### THE DATA
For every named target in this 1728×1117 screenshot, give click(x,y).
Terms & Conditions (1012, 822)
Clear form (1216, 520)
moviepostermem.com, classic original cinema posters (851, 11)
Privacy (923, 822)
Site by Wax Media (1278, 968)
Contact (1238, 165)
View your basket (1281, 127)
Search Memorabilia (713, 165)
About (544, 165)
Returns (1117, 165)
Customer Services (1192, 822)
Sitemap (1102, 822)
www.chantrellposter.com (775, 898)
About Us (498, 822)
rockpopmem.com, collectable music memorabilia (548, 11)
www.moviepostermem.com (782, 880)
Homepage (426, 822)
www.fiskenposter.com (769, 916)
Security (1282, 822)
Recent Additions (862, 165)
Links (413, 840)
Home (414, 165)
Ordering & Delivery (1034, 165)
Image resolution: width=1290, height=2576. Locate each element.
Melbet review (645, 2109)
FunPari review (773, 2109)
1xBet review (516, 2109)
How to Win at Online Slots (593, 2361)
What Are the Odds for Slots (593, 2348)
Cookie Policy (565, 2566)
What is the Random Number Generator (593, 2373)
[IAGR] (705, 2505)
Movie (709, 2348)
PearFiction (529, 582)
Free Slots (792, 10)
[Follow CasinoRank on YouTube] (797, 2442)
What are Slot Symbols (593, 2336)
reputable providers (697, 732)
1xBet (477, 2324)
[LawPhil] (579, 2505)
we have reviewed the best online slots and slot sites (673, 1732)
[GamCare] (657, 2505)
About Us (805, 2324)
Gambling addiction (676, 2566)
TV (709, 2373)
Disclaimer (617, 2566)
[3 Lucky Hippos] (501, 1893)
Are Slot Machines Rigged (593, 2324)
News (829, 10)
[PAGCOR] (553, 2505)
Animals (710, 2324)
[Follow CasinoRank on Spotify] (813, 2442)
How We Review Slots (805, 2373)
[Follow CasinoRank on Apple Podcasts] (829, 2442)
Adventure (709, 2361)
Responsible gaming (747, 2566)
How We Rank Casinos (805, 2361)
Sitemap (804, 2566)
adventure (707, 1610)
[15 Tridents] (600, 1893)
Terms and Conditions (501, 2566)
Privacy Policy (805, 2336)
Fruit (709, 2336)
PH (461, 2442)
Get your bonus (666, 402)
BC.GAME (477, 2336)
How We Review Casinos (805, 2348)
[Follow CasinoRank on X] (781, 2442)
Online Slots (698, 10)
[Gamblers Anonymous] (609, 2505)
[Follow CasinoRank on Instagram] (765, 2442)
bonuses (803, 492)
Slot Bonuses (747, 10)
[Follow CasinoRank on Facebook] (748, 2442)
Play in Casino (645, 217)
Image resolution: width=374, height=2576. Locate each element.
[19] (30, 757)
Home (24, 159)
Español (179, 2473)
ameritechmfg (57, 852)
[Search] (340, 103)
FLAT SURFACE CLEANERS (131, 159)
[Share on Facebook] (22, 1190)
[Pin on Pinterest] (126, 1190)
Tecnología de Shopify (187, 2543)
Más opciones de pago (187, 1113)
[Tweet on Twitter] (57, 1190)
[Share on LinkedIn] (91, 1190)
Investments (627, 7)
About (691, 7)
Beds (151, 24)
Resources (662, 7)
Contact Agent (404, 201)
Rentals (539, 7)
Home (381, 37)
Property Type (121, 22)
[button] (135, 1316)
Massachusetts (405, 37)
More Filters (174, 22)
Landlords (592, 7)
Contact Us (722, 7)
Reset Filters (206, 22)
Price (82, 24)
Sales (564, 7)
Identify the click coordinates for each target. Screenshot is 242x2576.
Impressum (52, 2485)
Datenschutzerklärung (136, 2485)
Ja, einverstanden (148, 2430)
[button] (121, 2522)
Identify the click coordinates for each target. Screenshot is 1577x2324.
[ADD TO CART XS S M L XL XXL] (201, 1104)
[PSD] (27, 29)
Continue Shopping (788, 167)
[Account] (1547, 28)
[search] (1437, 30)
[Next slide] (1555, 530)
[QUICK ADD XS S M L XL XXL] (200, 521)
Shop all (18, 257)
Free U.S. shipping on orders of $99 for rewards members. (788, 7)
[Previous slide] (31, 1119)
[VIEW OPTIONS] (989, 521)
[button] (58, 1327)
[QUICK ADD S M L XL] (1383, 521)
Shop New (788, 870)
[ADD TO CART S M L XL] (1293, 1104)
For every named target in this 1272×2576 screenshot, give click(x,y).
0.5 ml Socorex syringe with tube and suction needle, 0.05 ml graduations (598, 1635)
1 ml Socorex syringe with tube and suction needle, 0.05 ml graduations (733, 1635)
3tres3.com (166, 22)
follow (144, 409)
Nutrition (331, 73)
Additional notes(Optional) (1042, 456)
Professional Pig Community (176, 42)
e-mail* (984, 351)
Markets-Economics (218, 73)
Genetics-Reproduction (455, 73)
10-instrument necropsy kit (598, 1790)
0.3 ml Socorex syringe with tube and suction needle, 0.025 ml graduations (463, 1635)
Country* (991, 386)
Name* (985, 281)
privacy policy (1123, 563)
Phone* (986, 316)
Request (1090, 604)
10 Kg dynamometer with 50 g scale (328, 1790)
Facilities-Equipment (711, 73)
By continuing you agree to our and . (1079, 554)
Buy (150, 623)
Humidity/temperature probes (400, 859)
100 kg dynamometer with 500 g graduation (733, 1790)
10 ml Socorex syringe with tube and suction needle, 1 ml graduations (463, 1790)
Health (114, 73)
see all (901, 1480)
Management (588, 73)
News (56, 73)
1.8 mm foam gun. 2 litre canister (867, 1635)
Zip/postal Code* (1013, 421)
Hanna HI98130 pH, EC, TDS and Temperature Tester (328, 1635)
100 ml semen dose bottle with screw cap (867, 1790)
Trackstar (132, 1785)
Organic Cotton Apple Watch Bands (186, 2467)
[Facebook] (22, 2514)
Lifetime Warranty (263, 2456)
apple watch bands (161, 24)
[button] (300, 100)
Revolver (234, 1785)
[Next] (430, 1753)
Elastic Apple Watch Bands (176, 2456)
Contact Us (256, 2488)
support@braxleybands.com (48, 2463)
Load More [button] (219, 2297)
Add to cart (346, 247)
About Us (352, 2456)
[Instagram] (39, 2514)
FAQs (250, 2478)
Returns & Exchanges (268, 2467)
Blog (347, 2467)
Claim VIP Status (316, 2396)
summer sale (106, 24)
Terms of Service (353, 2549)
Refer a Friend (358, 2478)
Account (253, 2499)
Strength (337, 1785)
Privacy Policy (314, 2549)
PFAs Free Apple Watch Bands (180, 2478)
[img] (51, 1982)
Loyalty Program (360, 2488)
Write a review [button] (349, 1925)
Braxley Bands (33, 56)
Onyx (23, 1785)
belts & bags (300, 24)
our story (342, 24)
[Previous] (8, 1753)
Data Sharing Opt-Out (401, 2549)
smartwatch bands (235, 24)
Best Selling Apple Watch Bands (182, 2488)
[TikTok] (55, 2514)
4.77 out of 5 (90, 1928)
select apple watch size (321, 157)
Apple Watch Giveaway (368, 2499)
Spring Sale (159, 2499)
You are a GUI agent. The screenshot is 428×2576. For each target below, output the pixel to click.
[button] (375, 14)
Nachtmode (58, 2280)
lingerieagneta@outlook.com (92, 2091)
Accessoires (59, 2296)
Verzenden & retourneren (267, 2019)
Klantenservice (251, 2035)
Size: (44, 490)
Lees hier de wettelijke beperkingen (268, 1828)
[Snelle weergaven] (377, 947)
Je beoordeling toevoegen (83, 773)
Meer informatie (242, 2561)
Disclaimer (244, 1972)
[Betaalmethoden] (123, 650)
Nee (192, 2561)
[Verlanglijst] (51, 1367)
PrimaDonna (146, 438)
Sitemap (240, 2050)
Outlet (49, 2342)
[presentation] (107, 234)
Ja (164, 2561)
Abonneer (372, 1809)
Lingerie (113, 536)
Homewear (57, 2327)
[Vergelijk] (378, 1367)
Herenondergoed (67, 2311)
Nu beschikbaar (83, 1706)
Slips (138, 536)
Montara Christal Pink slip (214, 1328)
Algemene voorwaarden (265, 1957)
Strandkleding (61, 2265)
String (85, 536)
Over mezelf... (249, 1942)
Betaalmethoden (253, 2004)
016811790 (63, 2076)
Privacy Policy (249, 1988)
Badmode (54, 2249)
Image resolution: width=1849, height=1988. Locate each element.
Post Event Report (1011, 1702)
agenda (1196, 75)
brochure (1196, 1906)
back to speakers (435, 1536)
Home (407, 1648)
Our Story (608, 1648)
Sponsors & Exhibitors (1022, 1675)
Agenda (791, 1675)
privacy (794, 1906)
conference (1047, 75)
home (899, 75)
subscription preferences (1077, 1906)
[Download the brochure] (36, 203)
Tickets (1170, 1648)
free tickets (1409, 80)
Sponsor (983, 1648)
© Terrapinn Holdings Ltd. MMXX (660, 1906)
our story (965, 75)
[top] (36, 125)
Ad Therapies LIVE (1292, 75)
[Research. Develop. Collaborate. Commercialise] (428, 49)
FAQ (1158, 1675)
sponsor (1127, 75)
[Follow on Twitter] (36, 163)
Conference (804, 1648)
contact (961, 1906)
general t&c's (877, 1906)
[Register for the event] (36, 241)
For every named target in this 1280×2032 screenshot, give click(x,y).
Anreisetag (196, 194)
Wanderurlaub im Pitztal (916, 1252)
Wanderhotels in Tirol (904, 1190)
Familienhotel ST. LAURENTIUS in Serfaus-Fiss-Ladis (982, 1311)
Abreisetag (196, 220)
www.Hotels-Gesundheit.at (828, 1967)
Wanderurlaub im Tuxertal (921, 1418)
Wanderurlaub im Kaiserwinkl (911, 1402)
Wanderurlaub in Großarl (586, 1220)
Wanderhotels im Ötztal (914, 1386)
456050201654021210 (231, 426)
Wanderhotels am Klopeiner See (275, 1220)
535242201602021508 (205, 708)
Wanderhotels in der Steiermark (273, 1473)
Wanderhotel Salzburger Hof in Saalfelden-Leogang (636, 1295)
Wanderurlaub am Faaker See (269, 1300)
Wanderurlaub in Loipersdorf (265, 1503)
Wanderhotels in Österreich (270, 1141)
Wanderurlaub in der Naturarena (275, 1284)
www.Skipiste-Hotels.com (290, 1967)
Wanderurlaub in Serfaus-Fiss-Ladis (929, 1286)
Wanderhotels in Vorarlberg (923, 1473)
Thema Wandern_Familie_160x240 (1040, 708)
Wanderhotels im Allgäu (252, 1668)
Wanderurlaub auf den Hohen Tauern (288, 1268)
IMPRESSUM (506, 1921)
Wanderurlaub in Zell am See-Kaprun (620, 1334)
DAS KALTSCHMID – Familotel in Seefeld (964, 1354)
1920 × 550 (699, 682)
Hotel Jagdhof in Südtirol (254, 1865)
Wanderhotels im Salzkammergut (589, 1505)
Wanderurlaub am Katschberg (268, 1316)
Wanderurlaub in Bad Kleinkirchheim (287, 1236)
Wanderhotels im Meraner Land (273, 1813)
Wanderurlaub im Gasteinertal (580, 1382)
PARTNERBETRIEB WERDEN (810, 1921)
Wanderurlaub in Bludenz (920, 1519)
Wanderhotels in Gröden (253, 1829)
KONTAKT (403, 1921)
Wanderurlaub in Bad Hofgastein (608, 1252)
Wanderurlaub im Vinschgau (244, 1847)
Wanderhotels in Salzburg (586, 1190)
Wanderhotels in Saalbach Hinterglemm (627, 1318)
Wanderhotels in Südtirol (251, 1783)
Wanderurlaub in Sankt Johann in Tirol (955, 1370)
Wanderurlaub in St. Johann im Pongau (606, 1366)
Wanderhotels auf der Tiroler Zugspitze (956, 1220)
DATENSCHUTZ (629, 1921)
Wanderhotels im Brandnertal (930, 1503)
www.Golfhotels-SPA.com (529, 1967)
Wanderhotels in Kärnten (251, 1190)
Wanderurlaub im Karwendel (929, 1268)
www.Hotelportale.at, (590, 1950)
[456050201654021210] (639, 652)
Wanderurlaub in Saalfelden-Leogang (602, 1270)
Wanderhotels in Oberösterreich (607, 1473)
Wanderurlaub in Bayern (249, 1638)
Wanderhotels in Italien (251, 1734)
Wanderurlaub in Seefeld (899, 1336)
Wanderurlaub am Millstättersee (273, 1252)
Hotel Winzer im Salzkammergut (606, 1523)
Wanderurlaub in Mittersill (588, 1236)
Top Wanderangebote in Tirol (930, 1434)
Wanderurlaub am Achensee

### WORK ORDER
Print the line that contains "Wanderhotels im Salzkammergut (589, 1505)", then every later line of the entries above up to and including the last, all exactly as written.

### ANSWER TO THIS PROBLEM
Wanderhotels im Salzkammergut (589, 1505)
Wanderurlaub am Katschberg (268, 1316)
Wanderurlaub in Bad Kleinkirchheim (287, 1236)
Wanderhotels im Meraner Land (273, 1813)
Wanderurlaub im Gasteinertal (580, 1382)
PARTNERBETRIEB WERDEN (810, 1921)
Wanderurlaub in Bludenz (920, 1519)
Wanderhotels in Gröden (253, 1829)
KONTAKT (403, 1921)
Wanderurlaub in Bad Hofgastein (608, 1252)
Wanderurlaub im Vinschgau (244, 1847)
Wanderhotels in Salzburg (586, 1190)
Wanderhotels in Saalbach Hinterglemm (627, 1318)
Wanderhotels in Südtirol (251, 1783)
Wanderurlaub in Sankt Johann in Tirol (955, 1370)
Wanderurlaub in St. Johann im Pongau (606, 1366)
Wanderhotels auf der Tiroler Zugspitze (956, 1220)
DATENSCHUTZ (629, 1921)
Wanderhotels im Brandnertal (930, 1503)
www.Golfhotels-SPA.com (529, 1967)
Wanderhotels in Kärnten (251, 1190)
Wanderurlaub im Karwendel (929, 1268)
www.Hotelportale.at, (590, 1950)
[456050201654021210] (639, 652)
Wanderurlaub in Saalfelden-Leogang (602, 1270)
Wanderhotels in Oberösterreich (607, 1473)
Wanderurlaub in Bayern (249, 1638)
Wanderhotels in Italien (251, 1734)
Wanderurlaub in Seefeld (899, 1336)
Wanderurlaub am Millstättersee (273, 1252)
Hotel Winzer im Salzkammergut (606, 1523)
Wanderurlaub in Mittersill (588, 1236)
Top Wanderangebote in Tirol (930, 1434)
Wanderurlaub am Achensee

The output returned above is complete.